The delightful cast that features Martell and Zegler keeps up with all that (and to be fair, a number of beheadings) while understanding how whimsically serious this project is. Y2K is funny as disaster movies go, but it is essentially still a disaster movie, and the young cast can balance X-Games jokes against life-or-death decisions where their internet-bred adversaries become larger and more deadly—like an army of Katamaris absorbing ever more tech. The reliable Dennison does great as a confident class clown while Martell plays awkwardly geeky next to Zegler’s ever-charming cool girl. These three are the film’s centering force which allows supporting actors like Eduardo Franco (as a skater-punk wearing a Tool T-shirt) or Lachlan Watson (as a Limp Bizkit lover) to shine through their performances. Mooney’s dreadlocked stoner video store clerk feels straight out of one of his YouTube videos, indicative of the easygoing nature he maintains throughout this film.

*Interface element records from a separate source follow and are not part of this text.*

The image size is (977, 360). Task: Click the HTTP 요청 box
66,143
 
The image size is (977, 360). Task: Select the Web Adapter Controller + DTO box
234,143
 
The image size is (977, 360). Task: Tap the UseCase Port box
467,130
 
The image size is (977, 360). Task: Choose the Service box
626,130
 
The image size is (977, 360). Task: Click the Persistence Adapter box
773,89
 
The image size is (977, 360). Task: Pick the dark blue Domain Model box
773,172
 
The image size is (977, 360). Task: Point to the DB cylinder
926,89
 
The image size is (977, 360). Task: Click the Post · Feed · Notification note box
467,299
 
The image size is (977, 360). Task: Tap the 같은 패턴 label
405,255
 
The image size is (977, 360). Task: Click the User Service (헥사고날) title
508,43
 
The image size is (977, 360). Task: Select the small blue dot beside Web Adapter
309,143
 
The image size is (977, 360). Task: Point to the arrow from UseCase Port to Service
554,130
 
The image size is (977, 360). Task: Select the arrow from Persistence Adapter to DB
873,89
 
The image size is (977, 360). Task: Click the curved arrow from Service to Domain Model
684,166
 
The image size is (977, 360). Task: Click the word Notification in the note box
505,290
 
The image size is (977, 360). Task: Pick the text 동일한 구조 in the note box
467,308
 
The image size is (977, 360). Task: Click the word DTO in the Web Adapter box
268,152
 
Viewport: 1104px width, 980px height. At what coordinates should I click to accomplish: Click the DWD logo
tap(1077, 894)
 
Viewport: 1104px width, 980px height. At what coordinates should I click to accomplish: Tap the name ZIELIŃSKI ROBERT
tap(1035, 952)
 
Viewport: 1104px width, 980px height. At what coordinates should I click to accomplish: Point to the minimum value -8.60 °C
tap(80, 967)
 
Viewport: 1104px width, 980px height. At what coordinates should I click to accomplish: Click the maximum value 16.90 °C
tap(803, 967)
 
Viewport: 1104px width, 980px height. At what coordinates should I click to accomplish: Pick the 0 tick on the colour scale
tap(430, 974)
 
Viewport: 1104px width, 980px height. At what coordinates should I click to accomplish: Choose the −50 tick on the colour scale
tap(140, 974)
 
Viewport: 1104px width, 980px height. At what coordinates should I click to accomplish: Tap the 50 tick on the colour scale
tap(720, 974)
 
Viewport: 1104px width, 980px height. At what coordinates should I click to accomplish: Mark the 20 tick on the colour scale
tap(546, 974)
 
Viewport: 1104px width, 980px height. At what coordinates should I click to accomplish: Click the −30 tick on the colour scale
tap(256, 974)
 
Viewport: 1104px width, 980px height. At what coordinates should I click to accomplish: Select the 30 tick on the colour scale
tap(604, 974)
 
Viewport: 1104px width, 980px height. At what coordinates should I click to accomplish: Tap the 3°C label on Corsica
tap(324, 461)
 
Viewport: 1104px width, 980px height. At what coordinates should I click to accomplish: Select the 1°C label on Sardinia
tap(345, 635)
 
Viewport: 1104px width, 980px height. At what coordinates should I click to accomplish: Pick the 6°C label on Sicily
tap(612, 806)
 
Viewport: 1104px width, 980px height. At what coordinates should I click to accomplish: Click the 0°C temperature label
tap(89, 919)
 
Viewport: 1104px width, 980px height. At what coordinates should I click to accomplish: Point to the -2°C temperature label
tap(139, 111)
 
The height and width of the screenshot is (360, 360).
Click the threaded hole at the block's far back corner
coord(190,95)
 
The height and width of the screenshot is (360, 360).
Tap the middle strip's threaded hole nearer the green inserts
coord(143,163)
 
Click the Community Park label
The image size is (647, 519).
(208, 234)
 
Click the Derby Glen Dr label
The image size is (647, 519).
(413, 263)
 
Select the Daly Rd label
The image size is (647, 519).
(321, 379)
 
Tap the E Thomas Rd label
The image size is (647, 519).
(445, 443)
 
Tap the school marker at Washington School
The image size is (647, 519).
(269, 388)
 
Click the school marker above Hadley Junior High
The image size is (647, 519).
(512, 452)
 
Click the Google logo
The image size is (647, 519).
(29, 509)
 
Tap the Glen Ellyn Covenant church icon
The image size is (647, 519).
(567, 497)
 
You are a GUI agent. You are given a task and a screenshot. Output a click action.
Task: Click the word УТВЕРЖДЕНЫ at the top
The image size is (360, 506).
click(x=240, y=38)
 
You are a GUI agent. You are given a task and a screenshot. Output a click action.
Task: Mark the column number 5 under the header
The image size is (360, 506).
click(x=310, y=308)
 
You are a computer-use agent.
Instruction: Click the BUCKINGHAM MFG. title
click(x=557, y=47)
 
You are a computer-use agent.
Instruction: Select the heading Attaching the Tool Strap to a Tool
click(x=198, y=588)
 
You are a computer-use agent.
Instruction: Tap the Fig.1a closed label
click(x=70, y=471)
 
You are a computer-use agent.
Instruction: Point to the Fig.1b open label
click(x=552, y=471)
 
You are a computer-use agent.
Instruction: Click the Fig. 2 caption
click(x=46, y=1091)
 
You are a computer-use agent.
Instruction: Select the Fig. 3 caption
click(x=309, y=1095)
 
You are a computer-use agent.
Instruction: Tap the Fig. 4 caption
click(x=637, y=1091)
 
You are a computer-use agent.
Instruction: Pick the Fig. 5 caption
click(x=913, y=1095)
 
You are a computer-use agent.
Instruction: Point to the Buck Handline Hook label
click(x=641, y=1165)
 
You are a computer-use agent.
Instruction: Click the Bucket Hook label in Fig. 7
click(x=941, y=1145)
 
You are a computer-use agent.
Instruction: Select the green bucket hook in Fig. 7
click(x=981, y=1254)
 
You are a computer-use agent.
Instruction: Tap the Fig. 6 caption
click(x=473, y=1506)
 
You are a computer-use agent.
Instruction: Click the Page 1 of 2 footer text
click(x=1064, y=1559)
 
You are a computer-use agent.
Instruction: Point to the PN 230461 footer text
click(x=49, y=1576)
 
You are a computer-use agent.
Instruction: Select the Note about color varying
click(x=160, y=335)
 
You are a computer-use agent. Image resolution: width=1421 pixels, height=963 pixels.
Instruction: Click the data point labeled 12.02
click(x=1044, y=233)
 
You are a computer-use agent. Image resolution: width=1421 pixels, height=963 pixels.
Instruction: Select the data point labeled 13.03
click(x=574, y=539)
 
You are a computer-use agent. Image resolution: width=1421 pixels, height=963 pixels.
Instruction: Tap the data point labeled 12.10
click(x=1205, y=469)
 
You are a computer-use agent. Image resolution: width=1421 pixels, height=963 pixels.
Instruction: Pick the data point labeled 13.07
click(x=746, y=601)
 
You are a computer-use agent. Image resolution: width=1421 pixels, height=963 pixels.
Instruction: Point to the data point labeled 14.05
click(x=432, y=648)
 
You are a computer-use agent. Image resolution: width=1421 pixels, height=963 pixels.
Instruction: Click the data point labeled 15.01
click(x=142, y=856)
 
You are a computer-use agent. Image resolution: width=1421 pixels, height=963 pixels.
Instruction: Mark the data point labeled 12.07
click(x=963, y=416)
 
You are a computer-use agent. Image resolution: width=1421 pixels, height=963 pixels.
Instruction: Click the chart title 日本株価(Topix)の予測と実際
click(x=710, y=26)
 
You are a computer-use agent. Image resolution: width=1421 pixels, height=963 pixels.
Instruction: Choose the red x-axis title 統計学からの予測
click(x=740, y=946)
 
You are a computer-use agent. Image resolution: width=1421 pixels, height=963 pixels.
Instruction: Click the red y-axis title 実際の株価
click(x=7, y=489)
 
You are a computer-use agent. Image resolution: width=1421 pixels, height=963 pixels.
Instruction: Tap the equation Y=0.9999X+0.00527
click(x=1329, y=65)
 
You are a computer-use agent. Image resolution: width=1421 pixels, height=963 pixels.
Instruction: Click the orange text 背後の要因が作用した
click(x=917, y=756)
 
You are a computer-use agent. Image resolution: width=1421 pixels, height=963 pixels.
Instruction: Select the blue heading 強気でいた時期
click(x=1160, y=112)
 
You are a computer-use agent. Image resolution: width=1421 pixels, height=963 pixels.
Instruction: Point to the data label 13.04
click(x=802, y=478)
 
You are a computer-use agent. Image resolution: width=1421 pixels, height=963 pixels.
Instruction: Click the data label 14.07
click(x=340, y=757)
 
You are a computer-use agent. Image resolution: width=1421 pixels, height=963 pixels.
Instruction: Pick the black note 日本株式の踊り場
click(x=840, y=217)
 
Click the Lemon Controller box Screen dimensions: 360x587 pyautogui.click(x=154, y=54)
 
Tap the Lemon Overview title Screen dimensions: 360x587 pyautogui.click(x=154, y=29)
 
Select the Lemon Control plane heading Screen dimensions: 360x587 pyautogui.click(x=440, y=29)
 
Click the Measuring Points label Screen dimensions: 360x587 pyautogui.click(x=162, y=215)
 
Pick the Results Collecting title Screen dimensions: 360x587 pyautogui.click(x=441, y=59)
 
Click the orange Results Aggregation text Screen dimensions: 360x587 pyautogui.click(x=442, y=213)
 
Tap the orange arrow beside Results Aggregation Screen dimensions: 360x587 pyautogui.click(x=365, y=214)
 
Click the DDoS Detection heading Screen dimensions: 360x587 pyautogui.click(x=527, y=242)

Mooney’s previous works, such as Brigsby Bear and Saturday Morning All-Star Hits! by Sundance and Netflix respectively, recreate former pop culture fashions without being seen to try too hard, as Y2K does. In doing so, the ensemble of users including Gooding, Silverstone, and Heidecker captures all elements of their stereotypes at the end of the twentieth century. Mooney and Winter go deeper into stupidity than Weta did in making ‘Walking Dead machines’ fighting against human digital desires for them to be repulsive slaves. Cheesy genre cliches are what make Mooney create films with themes such as intense hacker montages or The Matrix-style boss battles. It is only still of its time (and shot by none other than Matrix cinematographer Bill Pope) – as is the film’s awesome cameo pull. As a result, Y2K becomes first a crowd-pleasing time capsule that must become second only to the digital singularity rising. Remember this when you’re laughing over long-game condom jokes instead of admiring how well they set up civilization’s fall.

Verdict

Y2K is a hilarious rewriting of history set to a soundtrack of Korn and awkward teenage rebellion. Kyle Mooney brings us back to a time when you couldn’t surf the net while making a phone call and does so with an outstanding sense of humor. A cast led by Jaeden Martell and Rachel Zegler takes their predicament seriously but shines in moments like mid-apocalypse group singalongs to Chumbawamba’s “Tubthumping.” Based on that, you’re correct to assume Y2K is a deadly unserious disaster comedy featuring fantastic cyber-monster effects and humor inspired by the time period. Who knows, maybe this humorous, A24-produced, web-based hellraiser will usher in a new normal for onscreen throwbacks to the 2000s – a boy who still listens to Significant Other can dream.